Environment
The land of milk and honey
By Mark
Timber Communities of Tasmania and the Tasmanian state government have often used the fear of economic decline quoting WA regional towns as examples. It is a myth. Towns like Pemberton have various small businesses in apparent good health including timber. I would back the longevity of Pemberton over Geeveston on current performance. Real estate values are outperforming Tasmania by far and this is an indicator of average income.
TASMANIANS should be asking their political leaders to realistically draw a view of the future prospects in Tasmanian regional towns. How will education and employment be practically delivered to increase retention rates, provide access to tertiary institutions and encourage job migration from dying employment providers such as forestry.
These questions and more have arisen as I drove from Albany to Pemberton in Western Australia’s southwest timber country. The parallels have been astounding from the woodchip pile at Albany’s wharf to miles and miles of plantation estates to the quaintly named Weld River in Mount Frankland National Park.

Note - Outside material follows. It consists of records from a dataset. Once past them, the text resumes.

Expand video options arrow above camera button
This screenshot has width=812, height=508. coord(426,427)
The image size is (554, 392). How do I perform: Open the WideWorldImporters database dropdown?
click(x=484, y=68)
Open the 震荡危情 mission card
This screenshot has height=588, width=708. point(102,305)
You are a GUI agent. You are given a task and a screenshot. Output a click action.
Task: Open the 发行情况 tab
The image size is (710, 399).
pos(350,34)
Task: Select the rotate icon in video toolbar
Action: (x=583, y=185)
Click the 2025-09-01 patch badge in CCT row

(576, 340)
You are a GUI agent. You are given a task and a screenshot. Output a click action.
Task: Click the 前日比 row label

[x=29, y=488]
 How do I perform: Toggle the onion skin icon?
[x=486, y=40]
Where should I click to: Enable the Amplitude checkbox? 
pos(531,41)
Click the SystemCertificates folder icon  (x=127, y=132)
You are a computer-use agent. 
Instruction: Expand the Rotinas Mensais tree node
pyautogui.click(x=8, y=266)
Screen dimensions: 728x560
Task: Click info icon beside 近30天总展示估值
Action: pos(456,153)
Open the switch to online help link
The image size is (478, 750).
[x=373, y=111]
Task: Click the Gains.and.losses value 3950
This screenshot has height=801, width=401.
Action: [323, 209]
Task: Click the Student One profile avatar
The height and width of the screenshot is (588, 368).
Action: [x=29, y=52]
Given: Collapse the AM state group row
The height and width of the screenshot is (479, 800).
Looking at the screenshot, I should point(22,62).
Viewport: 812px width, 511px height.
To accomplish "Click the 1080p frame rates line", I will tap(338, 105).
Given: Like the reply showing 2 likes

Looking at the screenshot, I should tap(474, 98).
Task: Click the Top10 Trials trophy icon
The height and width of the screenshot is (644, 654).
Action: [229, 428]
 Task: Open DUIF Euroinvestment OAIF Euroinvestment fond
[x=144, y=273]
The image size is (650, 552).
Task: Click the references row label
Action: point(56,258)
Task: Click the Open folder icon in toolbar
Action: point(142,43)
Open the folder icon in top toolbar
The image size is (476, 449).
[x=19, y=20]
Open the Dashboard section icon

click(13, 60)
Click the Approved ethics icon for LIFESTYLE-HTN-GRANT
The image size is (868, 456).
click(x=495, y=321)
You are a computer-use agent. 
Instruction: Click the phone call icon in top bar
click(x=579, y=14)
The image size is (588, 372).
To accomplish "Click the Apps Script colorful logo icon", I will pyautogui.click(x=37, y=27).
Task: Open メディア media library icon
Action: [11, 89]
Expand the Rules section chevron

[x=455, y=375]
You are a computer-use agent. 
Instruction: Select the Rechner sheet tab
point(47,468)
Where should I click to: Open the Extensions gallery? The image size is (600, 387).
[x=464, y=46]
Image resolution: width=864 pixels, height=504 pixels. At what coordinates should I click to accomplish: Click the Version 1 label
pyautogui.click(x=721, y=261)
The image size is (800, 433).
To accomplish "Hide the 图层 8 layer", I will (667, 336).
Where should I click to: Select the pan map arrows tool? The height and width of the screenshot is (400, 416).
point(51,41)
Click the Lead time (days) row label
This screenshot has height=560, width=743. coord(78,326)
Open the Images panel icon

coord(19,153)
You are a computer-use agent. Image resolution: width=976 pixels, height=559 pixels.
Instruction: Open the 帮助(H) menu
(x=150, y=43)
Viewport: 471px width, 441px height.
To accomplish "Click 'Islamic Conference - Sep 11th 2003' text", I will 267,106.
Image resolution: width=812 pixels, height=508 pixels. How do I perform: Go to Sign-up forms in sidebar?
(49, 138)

The differences have also been stark. The Giant Trees drive and Airwalk actually reside within national parks. The Shannon River National Park has been logged and is based on a river catchment. It is mostly regrowth but also contains significant quantities of giant Jarrah, Marri and Karri eucalypts (admittedly not as big as the eucalypts in the Styx and Weld valleys but close). The main difference is that the WA government has committed to being self-sufficient from plantations and not the last remnants of old growth forests.
Timber Communities of Tasmania and the Tasmanian state government have often used the fear of economic decline quoting WA regional towns as examples. It is a myth. Towns like Pemberton have various small businesses in apparent good health including timber. I would back the longevity of Pemberton over Geeveston on current performance. Real estate values are outperforming Tasmania by far and this is an indicator of average income.
Another observation has been the type of land under conversion to plantation forestry. In the same manner as Tasmania and, probably, Victoria it is high rainfall and not, as claimed by government and the forest industry, “marginal.” It is mostly dairy farms.
This observation created the question of the political and industry deals during the dairy industry reforms of the nineties. This was the same period as the regional forest agreement. It smacks of government compensation to allow dairy farmers to leave the industry and the proverbial “killing two birds with one stone.”
I remain curious as to what we did with all the, apparently, excess dairy products prior to the nineties but this would require further investigation into national and international trade trends and agreements.
There is an irony in the current political debate concerning drought conditions in truly marginal land, for example the sheep and wheat mallee country. Are our tax dollars being best spent on supporting the conversion of high yielding dairy land to timber production against other competing agricultural pressures? This debate has not been undertaken or even raised.
Amongst all this there is a shared problem for regional towns and industries with the continued need for regulatory controls on environmental and social impacts such as employment, aerial spraying, water management and burn-offs.
My final observation was the new efficiencies demonstrated by a plantation being harvested by one log skidder, one log loader (pictured) and an unattached set of B-double trays. There do not appear to be too many career opportunities in this brave new world.
Can our Tasmanian industry and government spokespersons now please estimate the future employment opportunities in our brave new world? Western Australia has been clever in preserving its last remnants of old growth for a burgeoning tourism industry where Tasmanians have been stupid, insular and naïve in the destruction of theirs. It is a question of balance.